= CJMT (AM) =

Former radio station in Chicoutimi, Quebec

CJMT was a radio station which operated at 1420 kHz on the AM band in Chicoutimi, Quebec, Canada.

==History==
In 1953, the station's founder, J. O. Masse, submitted his initial application, for a 250-watt French-language AM station on 1450 kHz in Chicoutimi. However, the application was rejected by the Canadian Broadcasting Corporation, which at the time regulated all broadcasting in Canada. Later that year, Masse, along with his partners G. Demers and L. Lagace, each submitted its own application for a new station, each having suggested their own frequency.

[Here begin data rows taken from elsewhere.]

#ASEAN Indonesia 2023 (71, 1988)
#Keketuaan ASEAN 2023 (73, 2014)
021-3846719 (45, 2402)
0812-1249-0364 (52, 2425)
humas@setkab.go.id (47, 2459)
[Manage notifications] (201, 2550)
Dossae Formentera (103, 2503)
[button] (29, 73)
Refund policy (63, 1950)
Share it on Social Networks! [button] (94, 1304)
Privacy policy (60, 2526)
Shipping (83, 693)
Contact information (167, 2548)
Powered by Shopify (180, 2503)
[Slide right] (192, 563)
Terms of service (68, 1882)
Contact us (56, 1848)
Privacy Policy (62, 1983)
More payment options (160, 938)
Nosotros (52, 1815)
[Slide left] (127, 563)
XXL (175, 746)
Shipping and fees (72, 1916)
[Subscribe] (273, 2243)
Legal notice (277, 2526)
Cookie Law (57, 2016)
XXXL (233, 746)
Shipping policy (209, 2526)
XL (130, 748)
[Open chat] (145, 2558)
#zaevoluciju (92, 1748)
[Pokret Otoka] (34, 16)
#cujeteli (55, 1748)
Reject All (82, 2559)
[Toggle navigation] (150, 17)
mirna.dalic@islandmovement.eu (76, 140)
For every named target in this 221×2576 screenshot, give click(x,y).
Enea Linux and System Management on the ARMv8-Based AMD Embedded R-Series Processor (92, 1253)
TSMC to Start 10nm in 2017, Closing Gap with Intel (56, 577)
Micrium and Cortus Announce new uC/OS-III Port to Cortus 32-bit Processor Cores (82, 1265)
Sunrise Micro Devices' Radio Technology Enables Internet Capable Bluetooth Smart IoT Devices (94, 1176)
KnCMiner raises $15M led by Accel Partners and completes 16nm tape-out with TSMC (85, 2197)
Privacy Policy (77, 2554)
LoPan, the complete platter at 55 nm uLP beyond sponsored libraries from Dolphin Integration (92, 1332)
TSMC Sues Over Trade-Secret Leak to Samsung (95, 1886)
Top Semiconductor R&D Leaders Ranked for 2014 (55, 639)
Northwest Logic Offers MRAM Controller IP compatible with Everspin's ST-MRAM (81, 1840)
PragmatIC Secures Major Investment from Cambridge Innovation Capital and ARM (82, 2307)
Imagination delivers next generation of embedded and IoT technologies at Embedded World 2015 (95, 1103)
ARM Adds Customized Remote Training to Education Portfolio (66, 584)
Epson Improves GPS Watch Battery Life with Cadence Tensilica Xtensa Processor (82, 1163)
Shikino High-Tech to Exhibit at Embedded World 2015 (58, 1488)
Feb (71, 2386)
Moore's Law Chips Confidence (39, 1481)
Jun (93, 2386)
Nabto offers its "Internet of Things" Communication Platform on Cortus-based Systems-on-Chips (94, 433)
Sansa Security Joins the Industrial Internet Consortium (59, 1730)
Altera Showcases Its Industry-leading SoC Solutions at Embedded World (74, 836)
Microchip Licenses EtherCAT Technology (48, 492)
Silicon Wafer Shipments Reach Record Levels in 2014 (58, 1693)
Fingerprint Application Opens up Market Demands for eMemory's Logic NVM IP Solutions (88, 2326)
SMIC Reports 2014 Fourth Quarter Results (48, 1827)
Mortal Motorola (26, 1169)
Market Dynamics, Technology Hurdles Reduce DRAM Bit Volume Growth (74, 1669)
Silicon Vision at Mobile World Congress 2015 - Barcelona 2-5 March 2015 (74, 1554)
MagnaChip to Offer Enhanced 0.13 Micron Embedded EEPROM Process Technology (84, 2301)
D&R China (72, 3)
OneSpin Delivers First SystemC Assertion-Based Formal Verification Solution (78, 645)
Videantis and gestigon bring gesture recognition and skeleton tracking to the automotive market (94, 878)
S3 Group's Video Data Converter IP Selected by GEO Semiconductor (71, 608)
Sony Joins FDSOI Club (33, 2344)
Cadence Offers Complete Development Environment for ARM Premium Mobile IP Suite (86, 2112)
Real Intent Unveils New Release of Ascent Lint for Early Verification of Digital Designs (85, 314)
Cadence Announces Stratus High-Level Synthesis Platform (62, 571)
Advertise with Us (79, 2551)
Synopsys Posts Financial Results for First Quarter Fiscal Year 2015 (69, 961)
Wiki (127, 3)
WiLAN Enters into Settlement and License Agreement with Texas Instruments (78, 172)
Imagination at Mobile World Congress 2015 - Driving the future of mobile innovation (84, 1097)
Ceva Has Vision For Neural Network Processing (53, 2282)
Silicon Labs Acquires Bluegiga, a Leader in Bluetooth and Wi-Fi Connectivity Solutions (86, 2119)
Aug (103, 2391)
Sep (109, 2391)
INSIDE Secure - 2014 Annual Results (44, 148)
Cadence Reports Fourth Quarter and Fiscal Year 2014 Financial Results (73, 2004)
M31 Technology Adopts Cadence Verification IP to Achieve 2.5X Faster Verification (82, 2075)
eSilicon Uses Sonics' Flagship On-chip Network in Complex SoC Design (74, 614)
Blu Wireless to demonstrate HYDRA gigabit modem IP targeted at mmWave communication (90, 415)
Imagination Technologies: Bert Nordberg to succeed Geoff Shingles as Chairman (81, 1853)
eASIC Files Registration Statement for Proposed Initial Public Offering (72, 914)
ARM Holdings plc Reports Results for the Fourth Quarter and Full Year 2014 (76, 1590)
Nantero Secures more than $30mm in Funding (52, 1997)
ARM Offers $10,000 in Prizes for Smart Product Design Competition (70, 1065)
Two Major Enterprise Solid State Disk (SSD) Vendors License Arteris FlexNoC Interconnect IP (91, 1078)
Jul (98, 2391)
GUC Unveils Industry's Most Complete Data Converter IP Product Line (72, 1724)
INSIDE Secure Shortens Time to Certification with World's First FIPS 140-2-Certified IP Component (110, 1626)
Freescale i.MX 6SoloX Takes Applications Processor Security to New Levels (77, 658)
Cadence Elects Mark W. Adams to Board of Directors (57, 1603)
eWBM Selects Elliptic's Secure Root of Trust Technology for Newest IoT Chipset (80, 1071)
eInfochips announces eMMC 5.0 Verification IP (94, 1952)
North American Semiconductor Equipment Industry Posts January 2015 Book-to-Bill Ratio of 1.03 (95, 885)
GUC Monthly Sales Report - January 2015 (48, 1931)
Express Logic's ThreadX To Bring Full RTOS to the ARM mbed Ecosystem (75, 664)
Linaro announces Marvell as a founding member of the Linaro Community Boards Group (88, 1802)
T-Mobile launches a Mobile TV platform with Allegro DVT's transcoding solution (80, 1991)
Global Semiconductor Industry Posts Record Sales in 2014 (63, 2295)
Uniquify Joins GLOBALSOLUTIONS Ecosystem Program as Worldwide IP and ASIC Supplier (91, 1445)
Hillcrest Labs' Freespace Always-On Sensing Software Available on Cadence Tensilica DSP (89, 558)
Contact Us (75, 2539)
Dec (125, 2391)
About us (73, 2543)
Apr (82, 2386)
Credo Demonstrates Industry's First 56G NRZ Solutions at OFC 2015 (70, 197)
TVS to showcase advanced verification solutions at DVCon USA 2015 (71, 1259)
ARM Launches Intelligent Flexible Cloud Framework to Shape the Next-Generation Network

However, the CBC rejected all applications, but at a later meeting, the CBC granted Masse a license for the submitted parameters, while rejecting applications from the other parties.

The station signed on as CJMT on February 28, 1954, carrying no network programming.

In 1958, CJMT relocated its frequency from 1450 kHz to 1420 kHz and increased power from 250 watts to 1,000 watts, using a single directional antenna pattern for day and night operation.

CJMT later received approval to operate a standby transmitter.

Over the years, the station went through different formats, owners and technical upgrades.

On August 23, 1994, CJMT had its licence renewed from September 1, 1994 to August 31, 1996.

===Closure===
On September 30, 1994, Telemedia and Radiomutuel merged their AM operations because they could no longer afford to compete with each other. As a result, they closed CJMT, along with CJMS Montreal, CJRP Quebec City, CJRS Sherbrooke, CJTR Trois-Rivières and CKCH Hull. All six stations left the air on this date and the licenses were turned in to the CRTC, which revoked the licences on November 2, 1994.

In 2002, Rogers Media launched CJMT-TV in Toronto as part of the Omni Television brand, taking the call sign with them.